[Supplied passage — start]

Postby orthogon » Tue Oct 31, 2017 3:27 pm UTC

Soupspoon wrote:That best practice doesn't rely on continual maintenance. It more works towards spreading the bets so that any unforseen pause in the process will still leave various mirroring versions of archival material around (and probably around in different places, each differently vulnerable to the vicisitudes of time) so that once the future turns back to an interest in the old material there's a multi-pronged possibility of finding something recoverable. Either directly or by piecing together fragments from across the canon. Moreover, it is not inconceivable that fragments of acetate-stored records, together with a hardy but lost-art digital representations and various other breadcrumbs could form a Rosetta Stone towards the better understanding of a yet wider range of materials, given the opportunity for further study.

That's ignoring the more immediate recovery from "Oh no! All our CD-RW archive media from 15 years ago have degraded!" problems, necessitating pulls from the bulk deep-paper archives and/or Last Good Read copies to more contemporanius (or at least more recently re-written) forms of media.

[Supplied passage — finish]
[Dataset section — start]

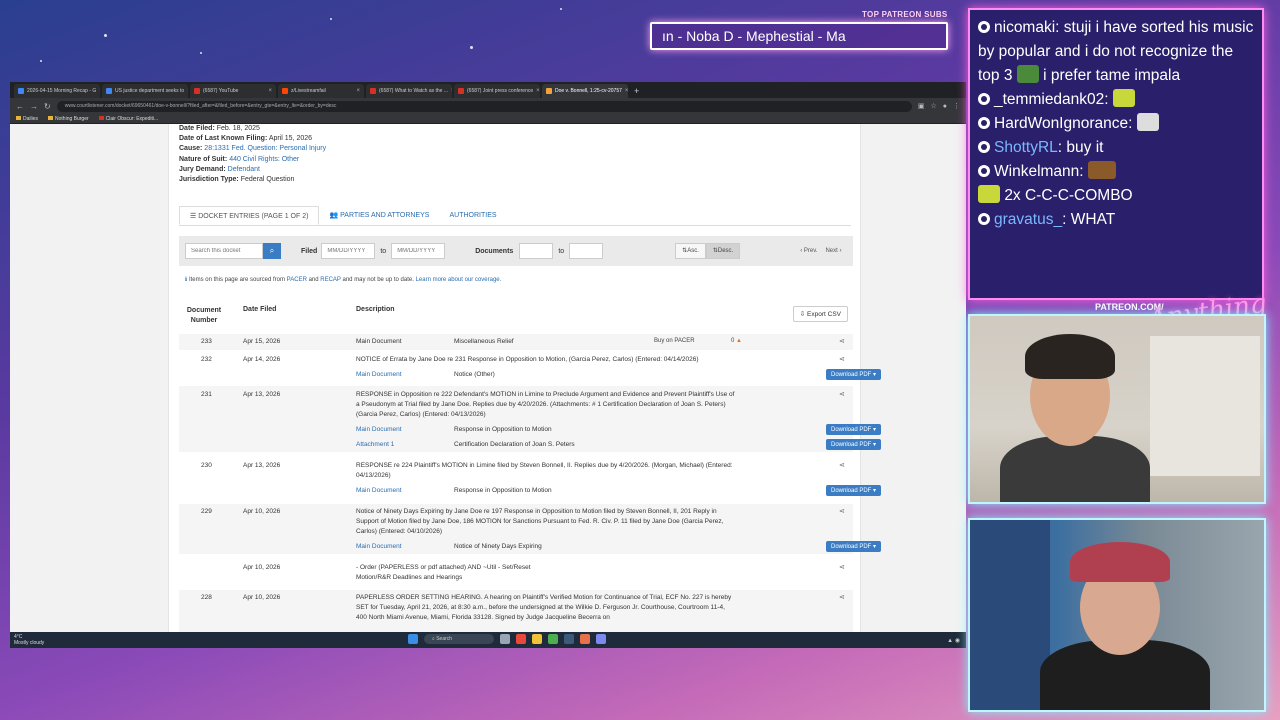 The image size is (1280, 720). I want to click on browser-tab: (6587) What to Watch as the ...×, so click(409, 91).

[Dataset section — finish]

_Task to carry out_. Carry on the forum post about preserving archival media, starting right after its last sentence.

_Response box_.
These discussions often confuse two different things, though. There's the longevity of the medium, which is what people are referring to when they say "oh, yeah, they told us CDs would last forever". We've obviously realised that individual digital media can't be trusted, and that we need to keep backups in multiple places and continually migrate them onto the latest technology, as you describe. But the great thing about digital files is that this is extremely easy and cheap to do, because it doesn't matter what the data is: providing reliable storage for digital files is a standard off-the-shelf service. It doesn't need specialists in particular video tape standards or microfiche formats. The files themselves are the archives, not the magnetic discs or whatever on which they're stored.

That leaves the problem of longevity of the file format, which I think is what's being discussed here and is the major problem. Nevertheless, I'd expect that text should last as long as the writing systems themselves survive, provided there's a way of pulling the wheaty text out of all the other chaff in the file. (Diagrams and photos are another story). This implies that a good format ought definitely to preserve the order of text characters and keep passages of text together. PDFs don't always do this; quite often the letters of a word will be separated from one another (I know this from trying to search a PDF for a word that I can damn well see occurs at least once).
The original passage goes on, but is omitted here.